The correct option is C $\left[Fe\right(CN{)}_6{]}^{4-}$ = $\left[Ni\right(CN{)}_4{]}^{2-}$ < $\left[Fe\right(CN{)}_6{]}^{3-}$ < $\left[Ni\right(H_{2}O{)}_4{]}^{2+}$

In ${\left[Ni{\left(H_{2}O\right)}_4\right]}^{2+}$, there are unpaired electrons due to the unpairing of weak ligand $H_{2}O$. These electrons make d-d transition, hence, paramagnetic.
In ${\left[Ni{\left(CN\right)}_4\right]}^{2-}$, Ni has +2 configuration and no unpaired electrons due to the pairing of electrons by strong ligand $\left(C{N}^{-}\right)$. Even after pairing of electrons, d-d transition can occur because of vacant d-orbitals.
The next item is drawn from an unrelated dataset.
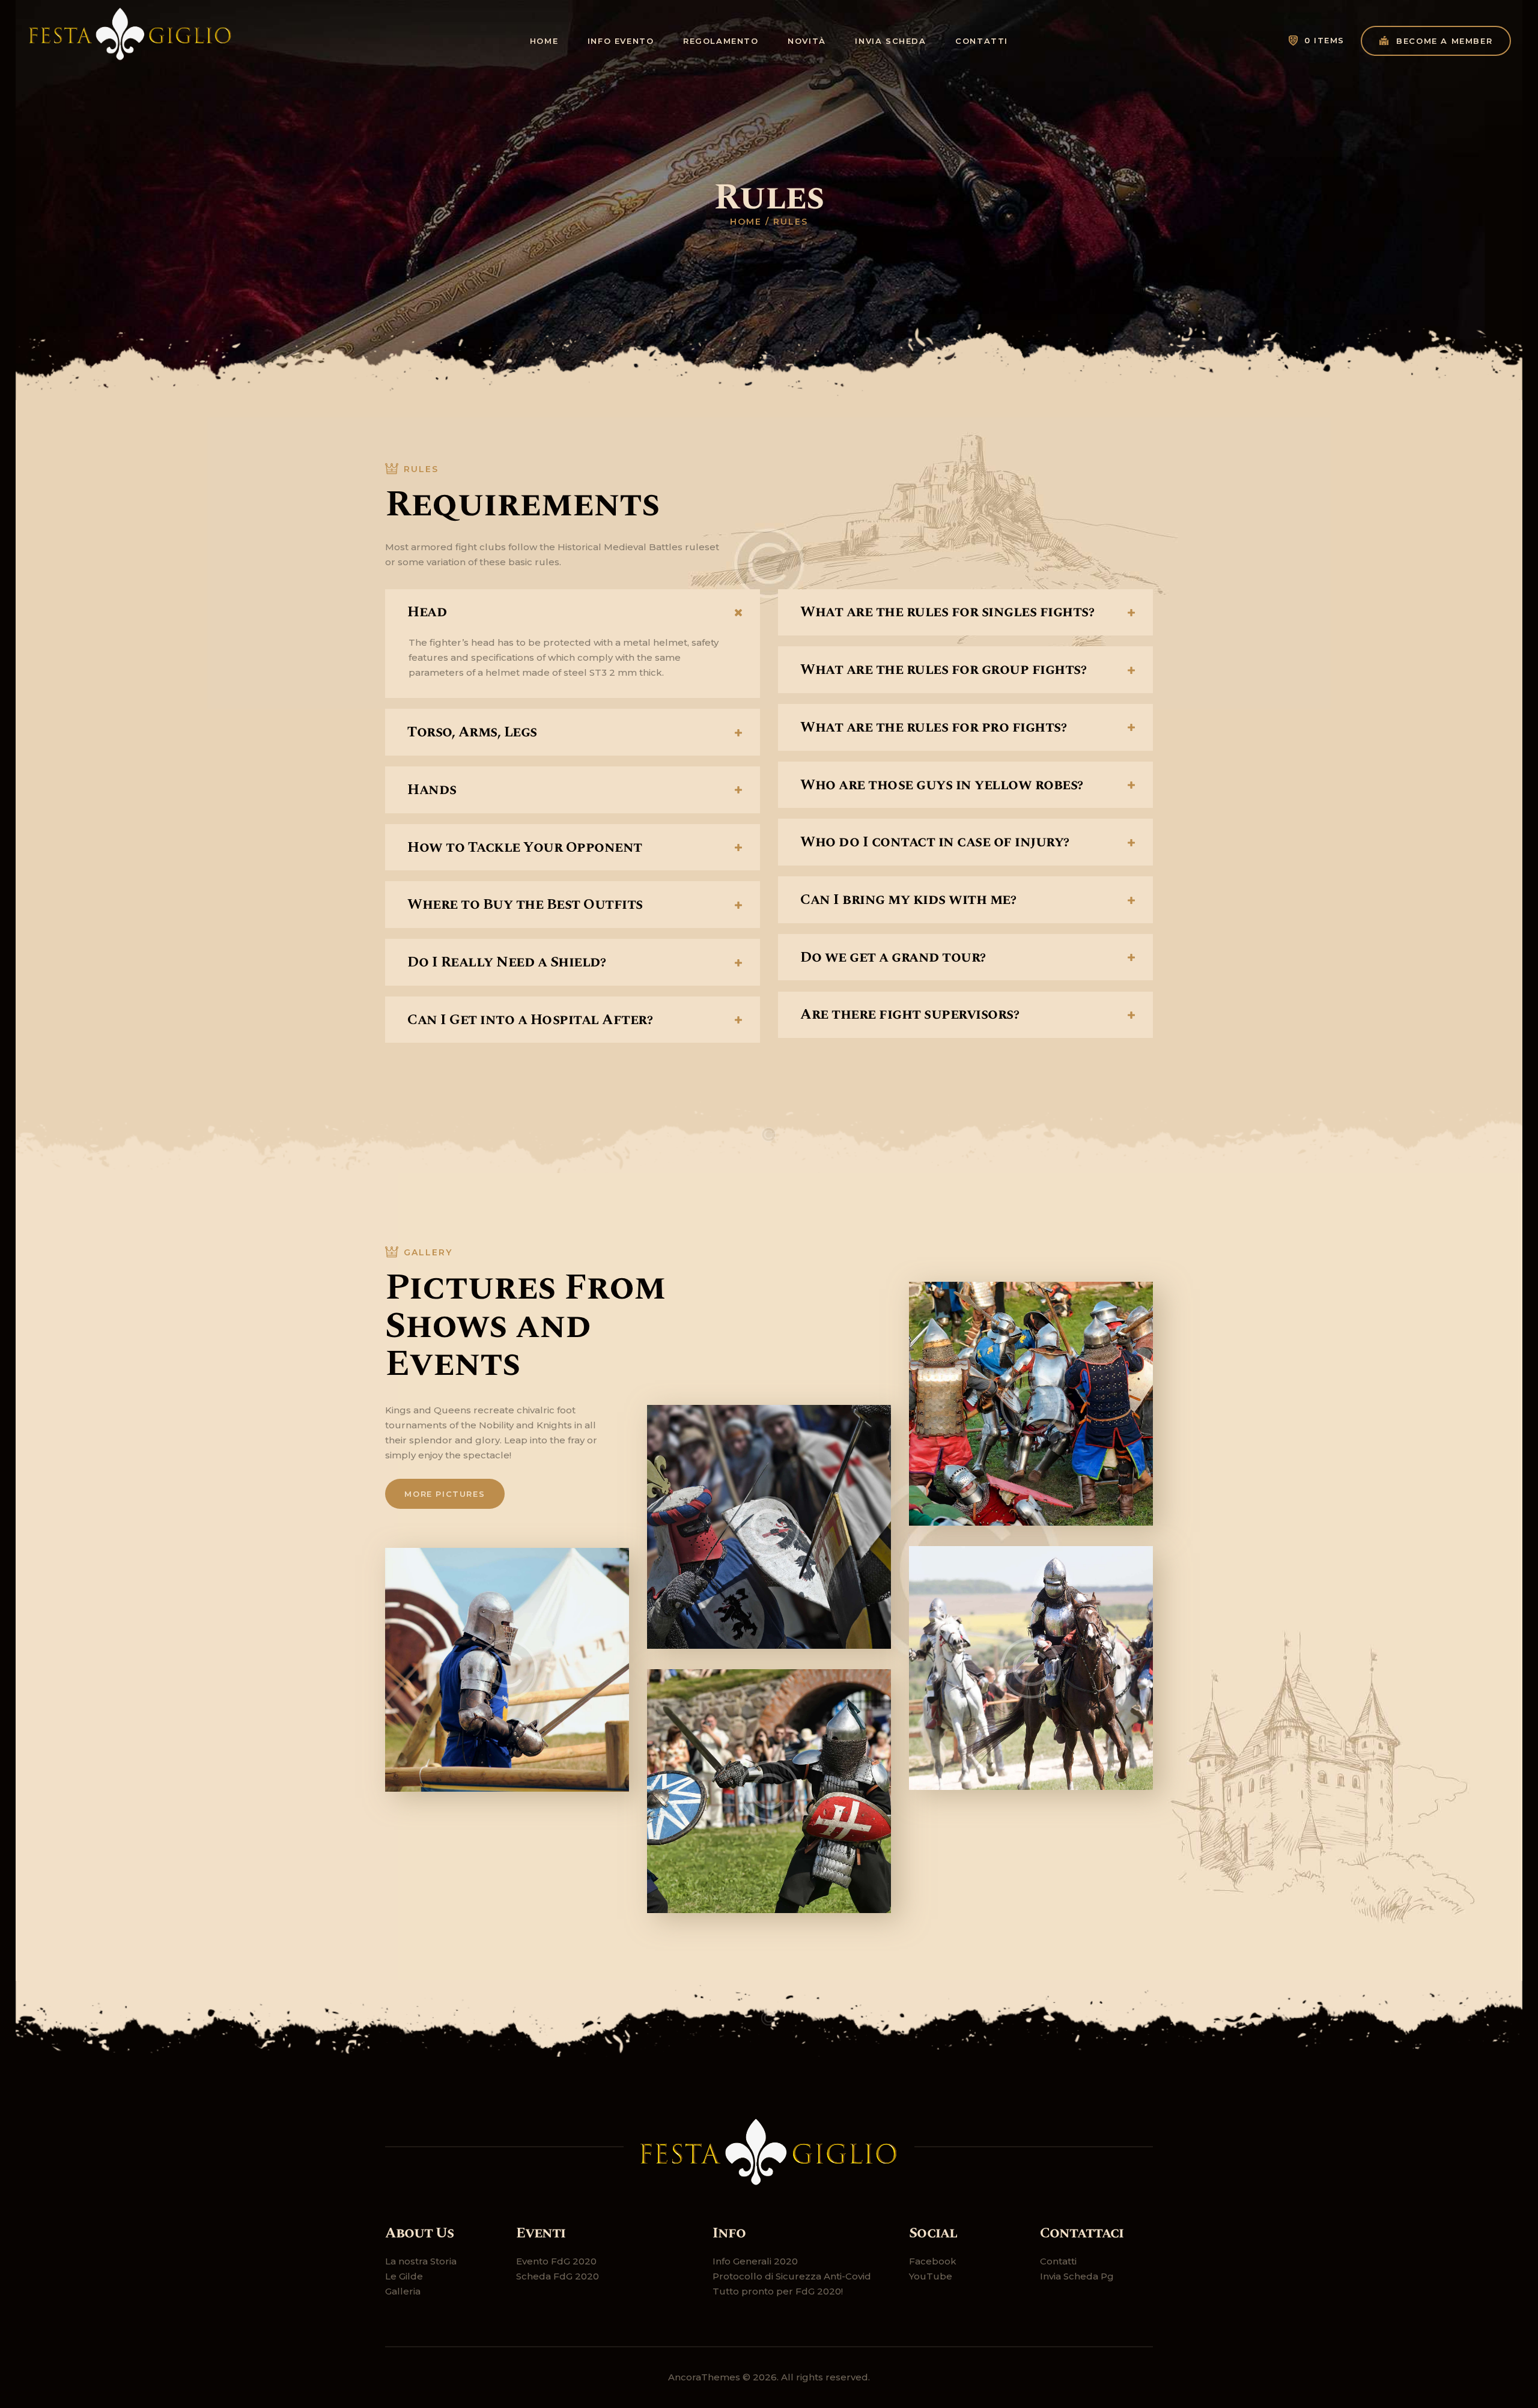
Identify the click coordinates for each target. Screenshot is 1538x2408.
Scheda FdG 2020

Similarly in ${\left[Fe{\left(CN\right)}_6\right]}^{4-}[\mu =\sqrt{n(n+2)};n=3]$ ${\left[Fe{\left(CN\right)}_6\right]}^{3-}$ with ${Fe}^{+3}$ has $3d^7$ outer configuration thus, has more magnetic moment than ${\left[Fe{\left(CN\right)}_6\right]}^{4-}$